In July 2009, the United States Army Center of Military History shipped Cobra King from Germany to the Patton Museum at Fort Knox for restoration. Restoration work included the difficult task of finding parts from original sources, such as an original Ford V-8 engine, 75mm gun, and tracks identical to Cobra King's originals. The exterior was restored, but no attempt was made to render the tank driveable and only minimally clean and restore the fire damaged interior (dozens of cartridge cases and spent bullets that were cooked off in the fire were found under the turret basket).[9]

On August 3, 2017, Cobra King was installed at the new National Museum of the United States Army at Fort Belvoir, twenty miles south of Washington, D. C.[3]

Notes

  1. Specifically, a "Jumbo" (M4A3E2 assault tank) version, equipped with extra armor including an additional 1 inch (25 mm) of frontal armor[3] Jumbos were a little slower than regular Sherman Tanks, but better protected against anti-tank weapons.
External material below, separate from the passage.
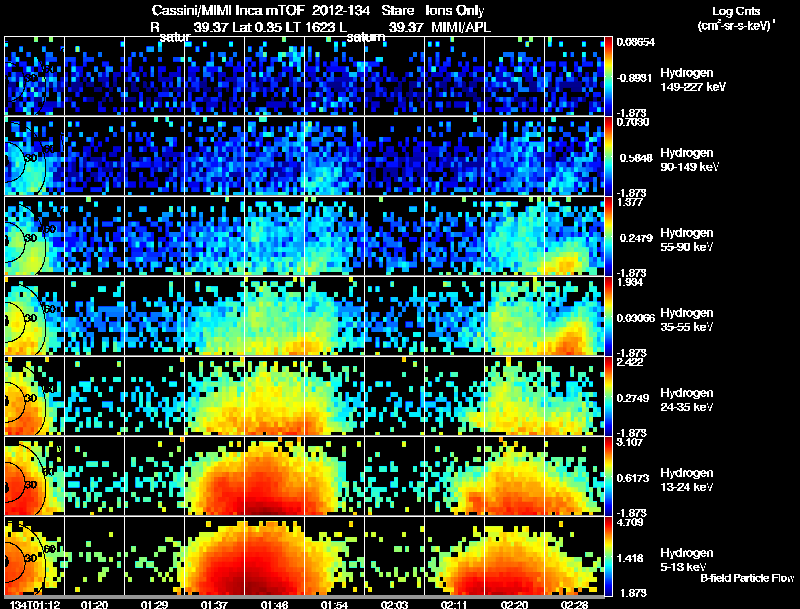800x609 pixels.
Task: Click the 01:46 panel in the 13-24 keV row
Action: click(274, 475)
  2. "Cobra King" is a nickname bestowed by the crew, not an official Army designation.[4] The practice was for these names to start with the letter of the vehicle's company, thus Cobra King as she was in Company C.
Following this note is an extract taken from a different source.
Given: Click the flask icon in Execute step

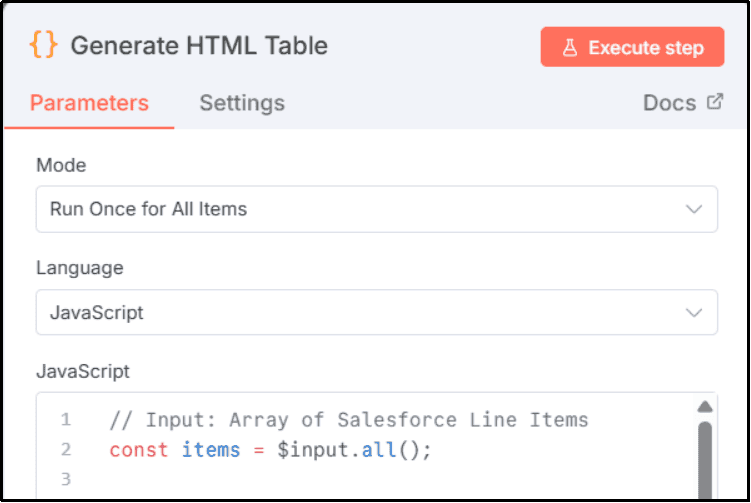Looking at the screenshot, I should click(570, 47).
  3. According to most sources, including Jennings,[3] (Fox 2020), (Baron 2000) and the National Museum[8] itself. But according to James George, Len Dyer (director of the Patton Museum and later director of the National Cavalry Museum at Fort Benning, and a member of the restoration project) has said that this is not incontrovertibly established although it is supported by a good deal of evidence (for instance, the tank's company participated in the raid, Captain Baum mentioned a tank named Cobra King in his postwar account, and there are photographs of a disabled Jumbo shortly after the war at an American transportation center in Hammelburg)[9] and forensic analysis.[10] But dissenter Peter Domes, an amateur who (with Martin Heinlein) has engaged in years of extensive research specifically on the mission[11] and is author of Task Force Baum: Behind Enemy Lines, no Jumbos were included in Task Force Baum because they would have been too slow for the mission.[12]
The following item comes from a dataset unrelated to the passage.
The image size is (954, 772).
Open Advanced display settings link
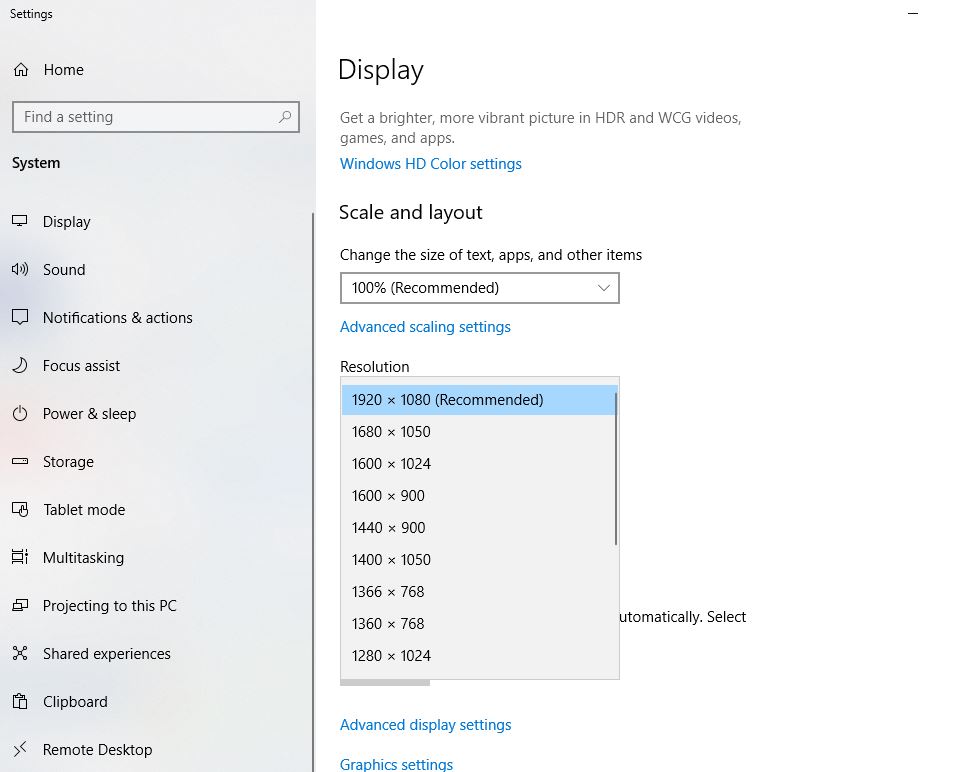pyautogui.click(x=425, y=725)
Charles Lemons, Curator of the Patton Museum of Cavalry and Armor when the vehicle arrived at Fort Knox, had conversations with both CPT Baum and COL James Leach (who was Company Commander of Co. B, 37th Tank Bn at the time of the Raid). CPT Baum, when asked about tank types simply stated that he was an infantryman and his column included "Big Tanks and Little Tanks". COL Leach stated that C Company was selected because it had the most tanks operational and that the Sherman Jumbo was never considered too slow for combat operations and no commander in his right mind would leave a functional tank behind, especially when his company was short of vehicles.